Combien de temps a-t-on avant les obsèques
En France, 6 jours ouvrables après le décès. Au-delà, il faut une dérogation préfectorale (ou cantonale) pour aller plus loin.
Bonnes pratiques en France
- La déclaration du décès en mairie se fait dans les 24 heures ouvrables (sauf décès à l'hôpital, qui s'en charge).
- Demandez 10 exemplaires ou plus de l'acte de décès original : chaque organisme vous en redemandera.
- La déclaration de succession est à déposer dans les 6 mois suivant le décès (12 mois si le décès a eu lieu hors de France).

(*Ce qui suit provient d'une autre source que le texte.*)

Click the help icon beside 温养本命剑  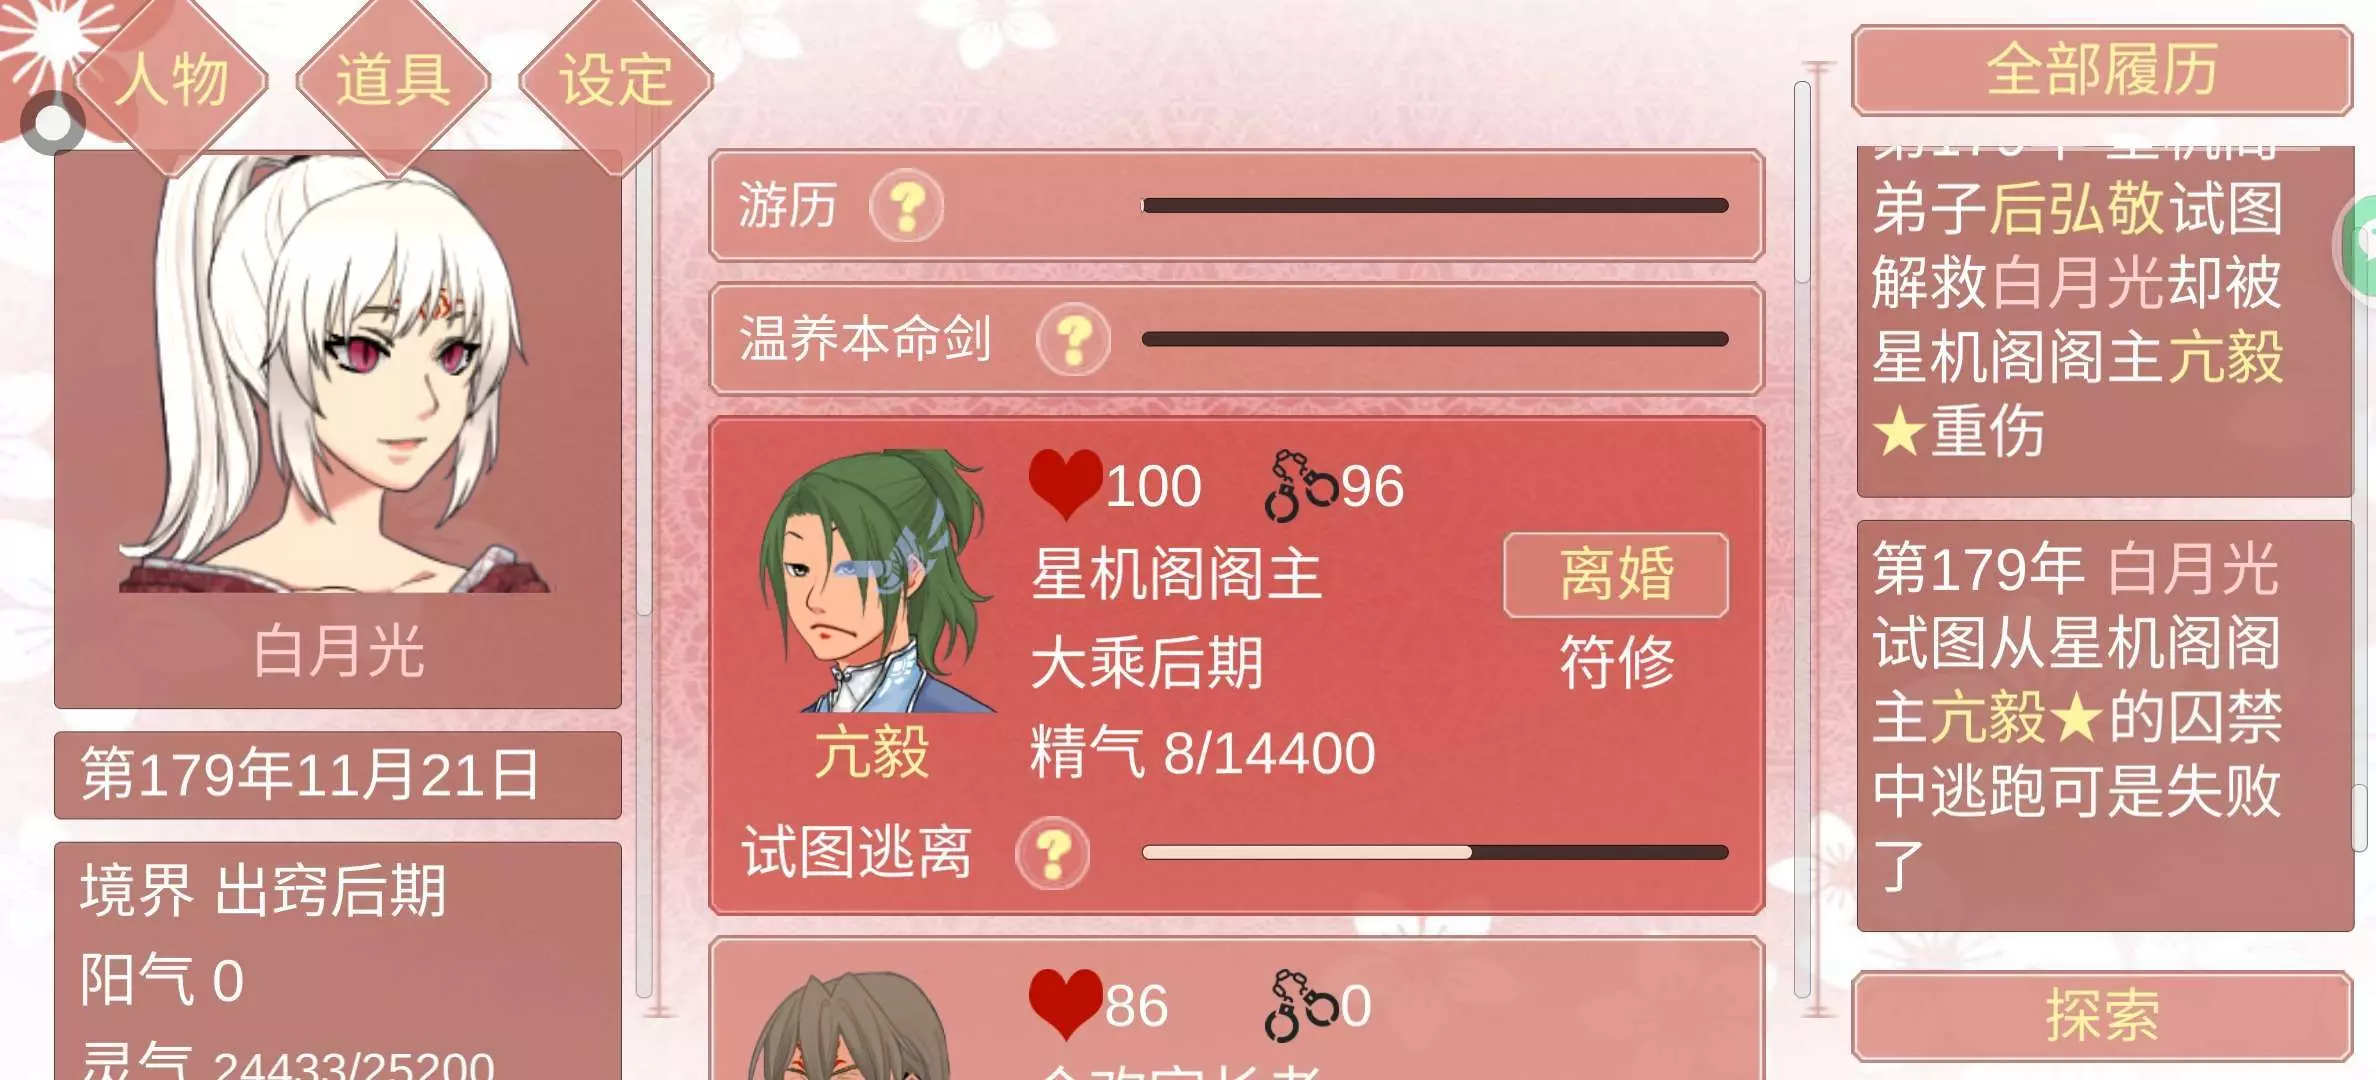point(1073,339)
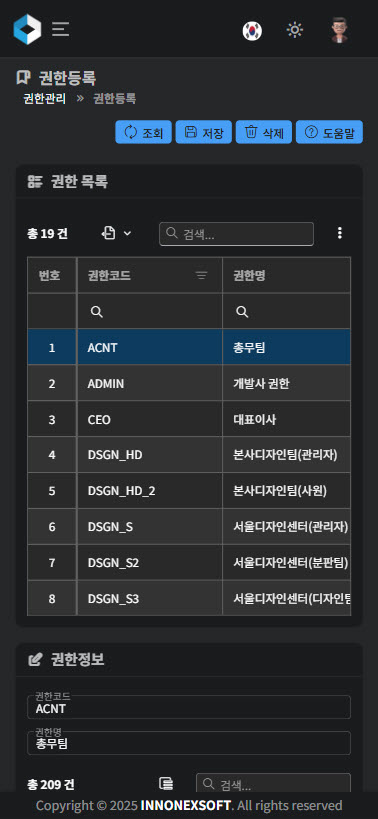This screenshot has height=819, width=378.
Task: Click the Korean flag language icon
Action: pos(252,30)
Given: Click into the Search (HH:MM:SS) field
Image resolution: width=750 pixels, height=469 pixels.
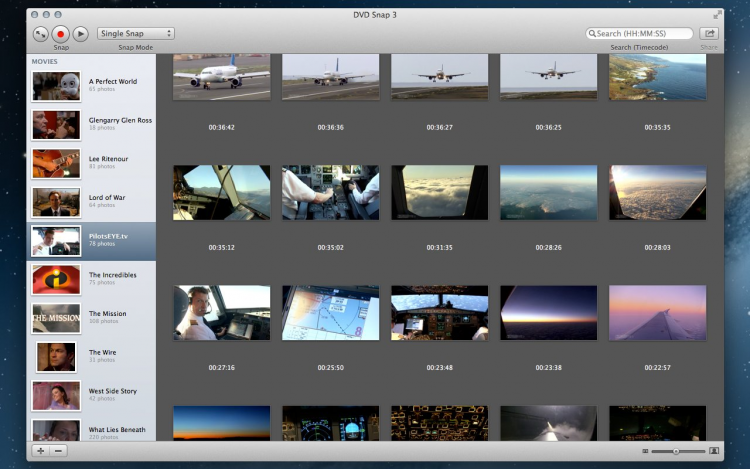Looking at the screenshot, I should 639,33.
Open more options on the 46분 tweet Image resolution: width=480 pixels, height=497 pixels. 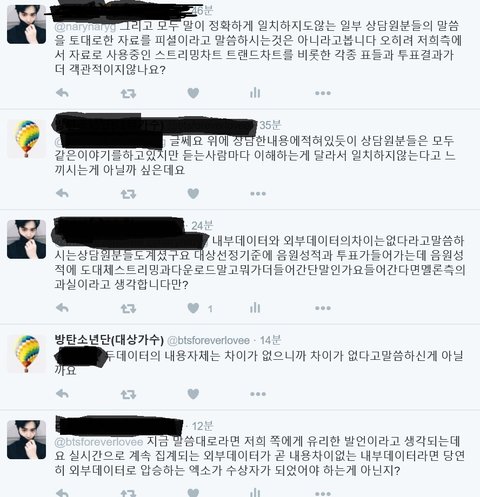pos(323,93)
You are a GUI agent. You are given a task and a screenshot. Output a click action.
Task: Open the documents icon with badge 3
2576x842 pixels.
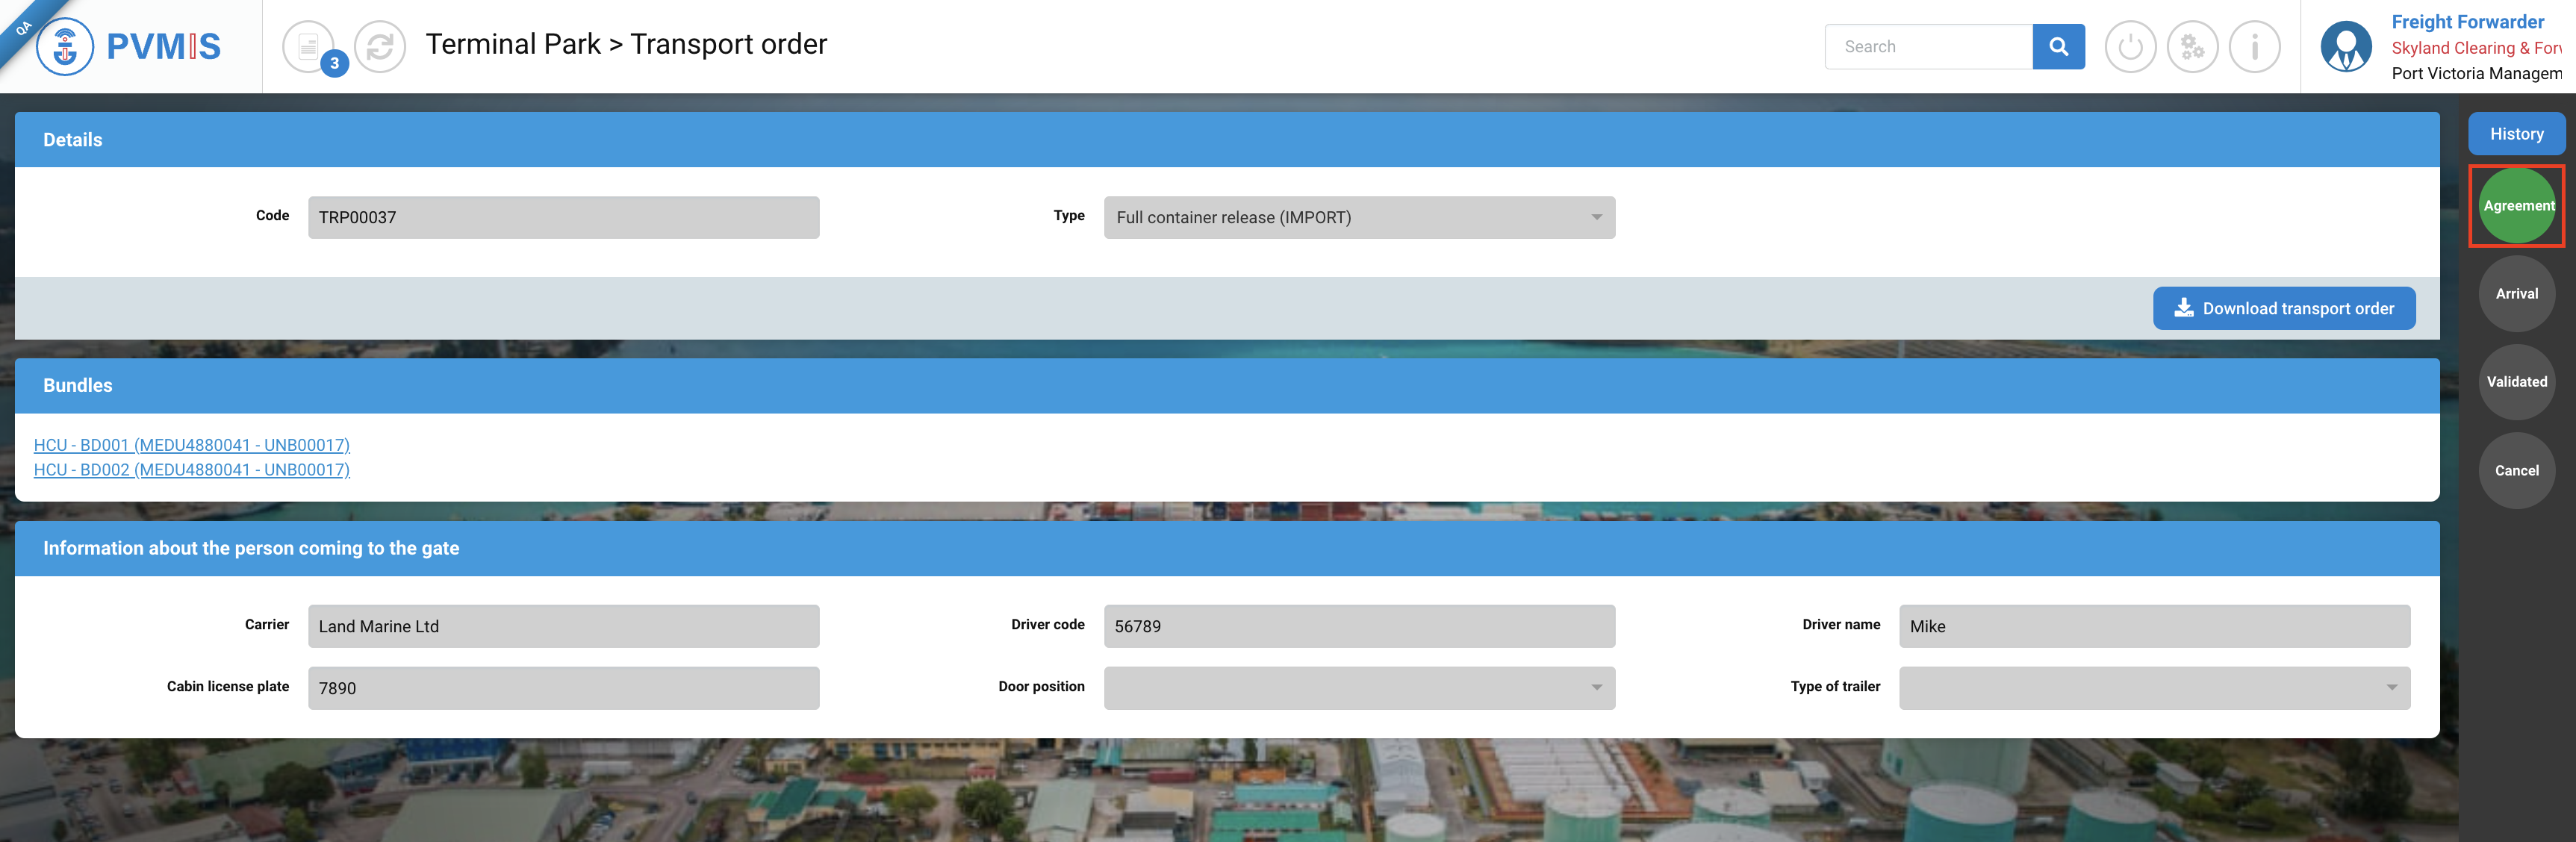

- Une avance de 5 000 € peut être débloquée sur les comptes de votre proche (article L312-1-4 du Code monétaire et financier).
- Pensez au FCDDV, le Fichier Central des Dispositions de Dernières Volontés, le registre français des testaments, qu'il faut interroger.
Voir aussi service-public.fr.
Pour aller plus loin
- Capital décès employeur : comment l'obtenir et qui peut en bénéficier
- Choisir et travailler avec un notaire après un décès : guide complet
- Décès d'un conjoint pacsé ou concubin : ce qu'il faut faire
- Déclaration d'impôts après le décès d'un proche : ce qu'il faut faire
- Que faire après le décès d'un proche : par où commencer dans les premières heures ?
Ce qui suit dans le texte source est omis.